The REDD+ Offsets Working Group (ROW) convened by California, the Brazilian state of Acre, and the Mexican state of Chiapas, has released recommendations for how California can bring REDD+ into its carbon market. The ROW, in accordance with California’s Global Warming Solutions Act’s (AB32) guidance, recommends that California allow states or countries that reduce their total emissions from deforestation below an historical average, while maintaining or increasing the output of commodities like cattle and soy that drive deforestation, to generate compliance credit in California.
This “jurisdictional” approach is much like what California is doing – reducing state-wide emissions below a clearly measurable historical level.
The ROW also recommends requiring states to show that they have made their own efforts to reduce deforestation, beyond any reductions that they seek credit for and ensuring that local –particularly indigenous — communities participate in policy design, have a choice about whether or not to participate in programs, and benefit directly if they do.

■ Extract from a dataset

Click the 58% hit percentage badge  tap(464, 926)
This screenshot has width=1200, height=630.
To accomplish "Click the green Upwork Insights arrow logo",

Tropical states such as Acre and Chiapas that are moving forward on their own to reduce deforestation know that California’s market for international offsets is very limited, and don’t expect to get paid for most of the reductions they’ve made or can make.
But they need a signal, and California’s carbon market may now hold the key to the future of the forest.
Until recently, rampant deforestation in the Amazon was a big part of the global warming problem – and a disaster for the millions of species of plants and animals and thousands of indigenous groups that live in the forests. But when Brazil and Amazon states adopted new policies in 2005, all that began to change.
They ramped up law enforcement and started making large-scale reductions in Amazon deforestation, reducing their deforestation about 76% below the 1996 – 2005 average by 2012 (about 2.2 billion tons CO2) while increasing agricultural production and cattle herd. This came very close to the national target Brazil adopted — 80% reduction by 2020 — making it the world leader in emissions reductions.
Despite that progress – or maybe because of it – the Agriculture Caucus of the Brazilian Congress recently pushed for and won legislation weakening forest protection laws. The result? Although 2012 recorded the lowest deforestation on record, reports now say deforestation in the last five months has actually gone up in relation to 2011.
Creating demand for real, verifiable, additional REDD+ from jurisdictions that have solid social and environmental safeguards could be the sign the Amazon – and tropical jurisdictions around the world – need to know that REDD+ is real. Bringing it into California’s carbon market is an effective path to making that happen.